TEXT SECTION:
• • •

The Kingdom Tower in Jeddah, Saudi Arabia, is going to be one tall building.
Originally scheduled for completion just before the pandemic, it will stand 3,280 feet.  That’s one kilometer, or sixth tenths of a mile high.  Guests will be able to stay at the Four Seasons Hotel, the world’s highest elevated lodging, which will occupy floors 115 to 156.
It will easily top the 2,717-foot Burj Khalifa in Dubai, United Arab Emirates, where Tom Cruise seriously freaked out moviegoers in Mission Impossible: Ghost Protocol. 
Even though global markets have been quavering throughout the past decade, significant prestige is associated with living in a metro area with a spectacular skyline.  That’s why the construction of mega-skyscrapers continues to accelerate. 
Malaysian construction crews are putting the finishing touches on the Merdeka 118 building in Kuala Lampur, which has now taken over second place in the “world’s tallest” category.  China boasts 10 of the 20 highest buildings in the world and, incredibly, plans to add at least 40 more skyscrapers during the next seven years – each of which will be taller than the Empire State Building. 
Construction of this magnitude was impossible until the arrival of two technologies a little more than a century ago: tempered steel and reliable elevators.
At first America took the lead.  The Empire State Building was completed in 1931 and at 1,250 feet was the tallest structure in the world for more than 40 years.  Today you’re lucky if your new skyscraper gets to be the tallest for 40 minutes. 
New York City’s most famous building, meanwhile, has plunged all the way down to 54th tallest in the world.  The majestic Chrysler Building just up the street, which also used to be the tallest on the planet, doesn’t even crack today’s top 100.   
At least we can say that King Kong chose to climb one of our skyscrapers.   
Things that are high have always fascinated human beings.  They are suggestive of power and transcendence.

• • •

SUPPLIED INFORMATION:
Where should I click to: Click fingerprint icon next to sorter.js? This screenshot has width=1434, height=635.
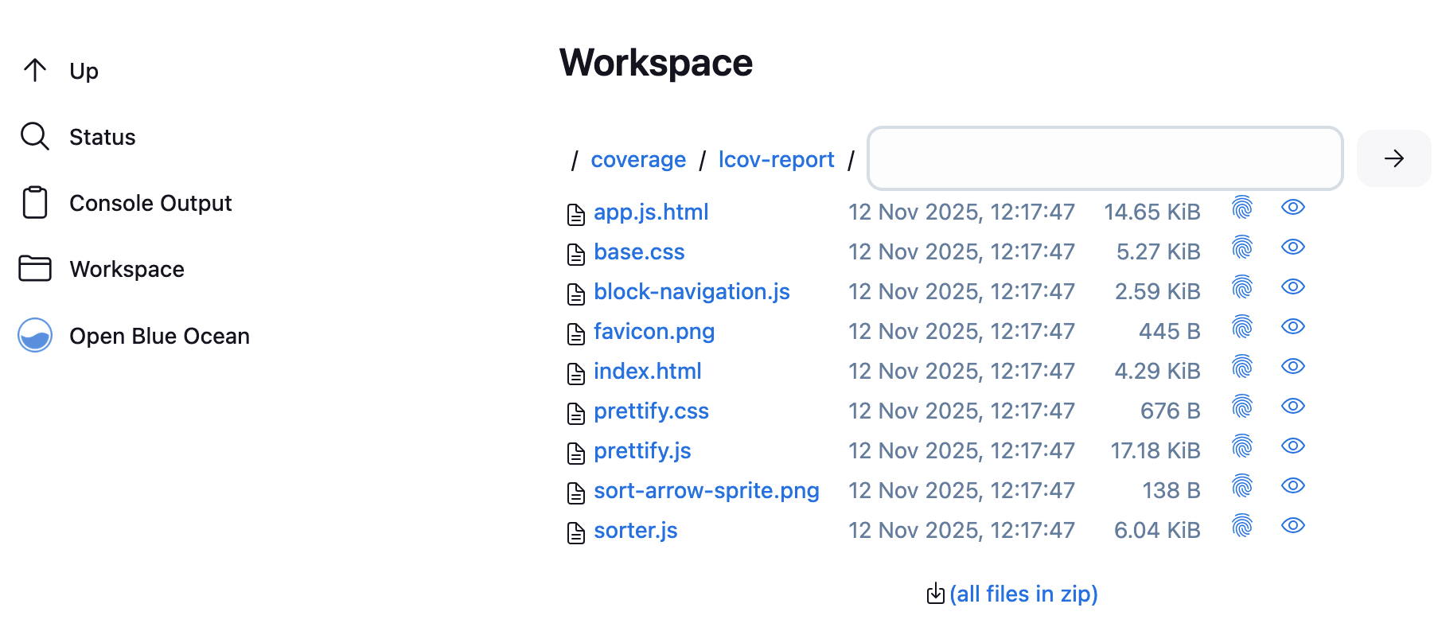pyautogui.click(x=1241, y=526)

• • •

PARTS OF THE EXERCISE:
1. Translate this sentence from the skyscraper text into Spanish: "Things that are high have always fascinated human beings."
2. According to the skyscraper text, which floors of the Kingdom Tower will the Four Seasons Hotel occupy?

TASK RESULTS:
1. Las cosas altas siempre han fascinado a los seres humanos.

2. Floors 115 to 156.